Еще реже дружил он с мужчинами. Почти все, кого он щедро дарил дружеской привязанностью, были совершенно неприметные, отнюдь не именитые личности. Если у женщин Бальзак ищет отдохновения после своей исполинской работы, то в мужчинах он ищет надежной опоры. Как большинство творческих натур, которые обрекли себя на безмерный труд, как Гёте и Бетховен, Бальзак не ищет умов выдающихся, которые бы вдохновляли его на творческое единоборство. Его вполне устраивают люди, к которым он может, не колеблясь, обратиться в трудную минуту жизни, которые всегда готовы ему помочь или развлечь его в часы краткого отдыха. Он стремится к одним только, если можно так сказать, семейным отношениям. Мы очень немногое знаем о г-не де Маргонне из Саше, в замке которого беглец из Парижа неизменно находил предоставленный к его услугам уютный кабинет. И среди его современников ближайшими его друзьями были вовсе не личности такого масштаба, как Виктор Гюго или Ламартин, Гейне или Шопен, хотя он и был знаком с ними со всеми, — нет, как ни странно, его интимными друзьями были торговец скобяным товаром, лекарь, безвестный живописец и портной. На Рю Кассини долгое время его соседом был Огюст Борже, совершенно незначительный художник. Доктор Наккар всю жизнь пользует его и не только консультирует его как знаток, когда это нужно писателю для творческой работы, нет, он помогает ему в случае нужды несколькими сотнями франков, когда Бальзаку приходится штопать вновь и вновь возникающую прореху в мешке долгов, который он обречен тащить на себе всю свою жизнь.
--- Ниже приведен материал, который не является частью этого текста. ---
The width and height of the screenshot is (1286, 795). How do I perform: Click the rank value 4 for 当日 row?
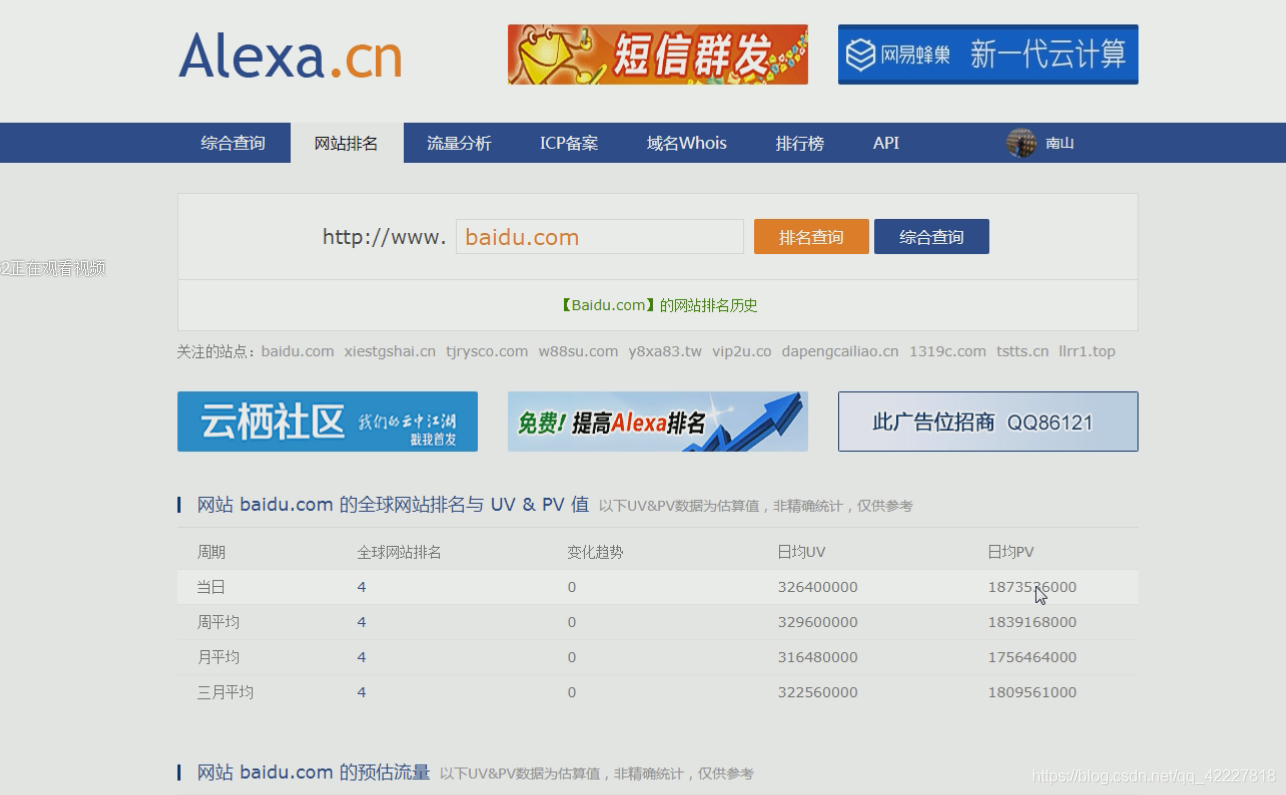(361, 587)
Последним в этом ряду фигурирует тот самый портной Бюиссон с улицы Ришелье, который отдал Бальзаку должное, прежде чем все парижские критики. Бюиссон не только открывает ему долгосрочный кредит, но ссужает его при случае деньгами и предоставляет ему убежище в своем доме, когда писатель не знает, куда спастись от других, значительно менее покладистых кредиторов. Но ссужать деньгами столь благородного человека, как Бальзак, никак не могло быть невыгодной сделкой. Все мелкие и крупные долги добряку-закройщику Бальзак, бесспорно, заплатил одной-единственной строкой в «Человеческой комедии»:
«Костюм, сшитый Бюиссоном, дает вам возможность в любом салоне играть королевскую роль».